Investigadores del Tecnológico de Costa Rica (TEC) generaron el diseño de una careta protectora de bajo costo y fácil de fabricar, para resguardar la salud del personal médico, para evitar un contagio de COVID-19.

Este diseño fue evaluado y aprobado por la Caja Costarricense del Seguro Social (CCSS), asimismo se está coordinado con el Instituto Nacional de Aprendizaje (INA), para su respectiva producción en serie.

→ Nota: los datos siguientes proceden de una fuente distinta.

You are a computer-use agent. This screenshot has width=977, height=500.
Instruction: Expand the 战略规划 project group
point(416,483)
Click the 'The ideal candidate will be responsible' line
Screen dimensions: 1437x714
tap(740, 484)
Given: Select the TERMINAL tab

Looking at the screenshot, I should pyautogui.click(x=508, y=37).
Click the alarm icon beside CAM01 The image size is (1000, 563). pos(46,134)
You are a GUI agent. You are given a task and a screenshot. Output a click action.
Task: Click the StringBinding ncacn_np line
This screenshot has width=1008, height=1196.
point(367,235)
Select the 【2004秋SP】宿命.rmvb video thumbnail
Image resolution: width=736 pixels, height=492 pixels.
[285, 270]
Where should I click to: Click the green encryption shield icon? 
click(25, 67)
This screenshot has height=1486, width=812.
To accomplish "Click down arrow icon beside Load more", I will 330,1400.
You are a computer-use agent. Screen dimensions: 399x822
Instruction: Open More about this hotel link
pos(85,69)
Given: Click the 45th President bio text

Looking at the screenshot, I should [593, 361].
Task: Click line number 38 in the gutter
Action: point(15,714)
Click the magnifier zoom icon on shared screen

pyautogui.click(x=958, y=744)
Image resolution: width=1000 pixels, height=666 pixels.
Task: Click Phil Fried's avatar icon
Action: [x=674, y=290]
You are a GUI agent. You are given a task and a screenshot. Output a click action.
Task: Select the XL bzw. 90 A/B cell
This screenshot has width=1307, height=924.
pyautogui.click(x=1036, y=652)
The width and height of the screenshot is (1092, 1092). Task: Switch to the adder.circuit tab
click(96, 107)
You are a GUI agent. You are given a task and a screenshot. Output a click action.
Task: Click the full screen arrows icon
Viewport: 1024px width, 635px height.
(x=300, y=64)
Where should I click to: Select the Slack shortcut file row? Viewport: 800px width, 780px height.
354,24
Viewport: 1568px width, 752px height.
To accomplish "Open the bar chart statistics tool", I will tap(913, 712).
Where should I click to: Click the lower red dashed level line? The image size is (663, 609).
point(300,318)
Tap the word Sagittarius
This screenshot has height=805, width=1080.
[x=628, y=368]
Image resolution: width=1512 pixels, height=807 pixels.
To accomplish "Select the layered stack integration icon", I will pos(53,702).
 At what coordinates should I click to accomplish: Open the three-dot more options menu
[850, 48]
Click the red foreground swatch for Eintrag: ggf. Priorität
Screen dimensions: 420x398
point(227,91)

El proyecto fue liderado por el equipo humano del Laboratorio de Ergonomía Aplicada (ErgoTEC) de la Escuela de Diseño Industrial y de Ingeniería en Producción Industrial, en colaboración multidisciplinaria con otras escuelas y profesionales del TEC, reportó HOY EN EL TEC.

Puedes leer: COVID-19 ‘esfuma’ las buenas perspectivas de crecimiento para América Latina

La careta protectora diseñada por el TEC consta de tres partes que son: el cobertor frontal, una banda transparente que se apoya sobre la frente y una banda elástica de ajuste a la cabeza.

Este diseño, además de proteger el rostro (frente y mejillas), lo que busca es la facilidad de uso para que los trabajadores en salud no experimenten limitaciones e incomodidades en sus respectivas labores, ya que en este momento tienen una carga física y mental muy alta.